Можно выделить целую группу советских исследователей, которые были в большей степени ориентированы на изучение идеологических и культурологических аспектов предреволюционной истории Ирана и событий Исламской революции (Е.А. Дорошенко, В.Б. Кляшторина, А.К. Лукоянов, В.К. Зотов, Г.С. Ефремова[18] и др.). Именно этой группе иранистов удалось проследить те тенденции в культурной и общественной жизни Ирана, на основе которых происходило оформление и утверждение лозунгов «исламского правления» (хокумат-е эслами) и «исламской республики» (джомхури-йе эслами). Следует заметить, что в фокусе внимания исследователей оказались прежде всего идеи светских исламских деятелей (Джелала Але Ахмада, Али Шариати, Мехди Базаргана, Сейеда Хосейна Насра) и меньше всего идеология политизированного шиитского духовенства, например аятоллы Р.М. Хомейни, М. Мотаххари, Бехешти, Талегани, Шариатмадари и др. В области изучения идеологического наследия шиитских мыслителей в отечественной историографии Ирана образовалась заметная лакуна, которая так и не была никем заполнена.
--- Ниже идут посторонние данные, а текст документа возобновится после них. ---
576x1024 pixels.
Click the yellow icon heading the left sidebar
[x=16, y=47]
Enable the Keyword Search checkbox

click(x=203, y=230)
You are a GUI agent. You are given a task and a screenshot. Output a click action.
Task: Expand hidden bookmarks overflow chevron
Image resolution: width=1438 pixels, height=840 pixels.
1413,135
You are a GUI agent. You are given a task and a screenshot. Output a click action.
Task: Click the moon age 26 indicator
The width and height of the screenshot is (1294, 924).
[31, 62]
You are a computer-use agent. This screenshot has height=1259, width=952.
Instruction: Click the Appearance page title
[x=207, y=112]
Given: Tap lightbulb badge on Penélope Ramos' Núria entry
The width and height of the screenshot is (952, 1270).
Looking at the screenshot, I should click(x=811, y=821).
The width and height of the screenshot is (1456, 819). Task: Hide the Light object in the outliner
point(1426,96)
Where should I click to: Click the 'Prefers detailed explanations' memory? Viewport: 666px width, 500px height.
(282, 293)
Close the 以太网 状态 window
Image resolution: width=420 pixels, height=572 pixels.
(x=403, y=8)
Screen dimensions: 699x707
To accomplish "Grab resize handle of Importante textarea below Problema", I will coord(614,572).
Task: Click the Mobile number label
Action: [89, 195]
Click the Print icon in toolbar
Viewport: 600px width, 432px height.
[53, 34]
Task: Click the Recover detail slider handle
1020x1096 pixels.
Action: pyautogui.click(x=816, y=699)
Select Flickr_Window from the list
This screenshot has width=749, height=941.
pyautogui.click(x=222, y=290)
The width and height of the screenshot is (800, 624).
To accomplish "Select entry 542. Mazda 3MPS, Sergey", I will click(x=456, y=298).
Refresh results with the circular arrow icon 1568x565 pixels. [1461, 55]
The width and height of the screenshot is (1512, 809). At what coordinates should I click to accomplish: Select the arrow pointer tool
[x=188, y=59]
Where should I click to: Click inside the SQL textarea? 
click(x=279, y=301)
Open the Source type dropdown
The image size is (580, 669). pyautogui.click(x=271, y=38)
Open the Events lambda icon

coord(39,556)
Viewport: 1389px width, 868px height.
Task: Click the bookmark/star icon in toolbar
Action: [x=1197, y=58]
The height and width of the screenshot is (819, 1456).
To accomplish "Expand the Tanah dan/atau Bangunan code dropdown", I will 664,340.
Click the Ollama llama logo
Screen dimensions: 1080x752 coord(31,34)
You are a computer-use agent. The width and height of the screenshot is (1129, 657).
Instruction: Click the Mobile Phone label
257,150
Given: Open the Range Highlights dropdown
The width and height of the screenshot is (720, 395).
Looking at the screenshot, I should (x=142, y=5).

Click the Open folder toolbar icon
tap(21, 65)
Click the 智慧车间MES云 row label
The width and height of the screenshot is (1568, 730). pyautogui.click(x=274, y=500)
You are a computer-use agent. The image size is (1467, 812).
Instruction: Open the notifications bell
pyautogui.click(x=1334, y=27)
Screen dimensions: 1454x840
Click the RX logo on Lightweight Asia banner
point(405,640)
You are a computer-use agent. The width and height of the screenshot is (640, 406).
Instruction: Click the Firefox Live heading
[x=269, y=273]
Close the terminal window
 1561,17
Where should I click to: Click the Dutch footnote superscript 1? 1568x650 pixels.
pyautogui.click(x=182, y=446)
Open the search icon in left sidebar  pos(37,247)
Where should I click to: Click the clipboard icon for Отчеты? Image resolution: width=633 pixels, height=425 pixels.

Один из ведущих советских ученых-иранистов А.З. Арабаджян отмечает, что в иранской общественной мысли 1960–70-х годов особо актуальными становятся проблемы культурного наследия и поиска идентичности, за которыми скрывались «различные политические взгляды, суждения, устремления». Поиск аутентичного культурного наследия приводит многих представителей иранской интеллигенции к переоценке роли ислама в истории их страны, и к концу 70-х годов исламизм уже определяет идейный и культурный фон общественной жизни. Как считает Арабаджян, это «вынужденное перевоплощение» объяснялось репрессивной политикой шаха в отношении оппозиции, в первую очередь группировок левой и социалистической направленности[19].
В.Б. Кляшторина в своей монографии также пытается ответить на вопрос, почему в центре общественной мысли Ирана 1960–70-х годов неожиданно оказались проблемы культурного наследия, исламских ценностей и их взаимодействия с западной культурой. При этом она делает акцент на изучении такого феномена, как традиция (культурная традиция), предварительно обеспечив теоретическое осмысление данного понятия и определив его специфичность. По ее мнению, культурные традиции могут быть «активным инструментом познания современности, мощным фактором, помогающим определить путь развития страны или региона». Кляшторина выделяет три направления в подходе идеологов развивающихся стран, в том числе Ирана, к традициям: 1) традиционализм (безоговорочная защита и прославление традиций, отождествление религиозных традиций с национальными традициями вообще); 2) модернизм (полное отрицание традиций); 3) концепции синтеза («мелкобуржуазные и буржуазные»)[20].
В иранской революции особенно ярко проявили себя именно концепции синтеза. Вместе с тем Кляшторина подчеркивает, что «построение работающего синтеза традиционного и современности – задача огромной трудности». Поэтому она выражает сомнение в том, насколько жизнеспособным окажется тот синтез, который был предложен сторонниками Хомейни.
На основе анализа художественной литературы и публицистики, исторических и культурологических работ иранских мыслителей того периода исследовательница определяет основные тенденции в развитии общественной мысли, ключевые темы и сюжеты, процесс дискуссии и порождения новых идей, который создавал тот культурный и идейный фон, на котором вызревала идеологическая база будущей революции. Хотя трудам самих религиозных деятелей не было отведено подобающего места в ее монографии.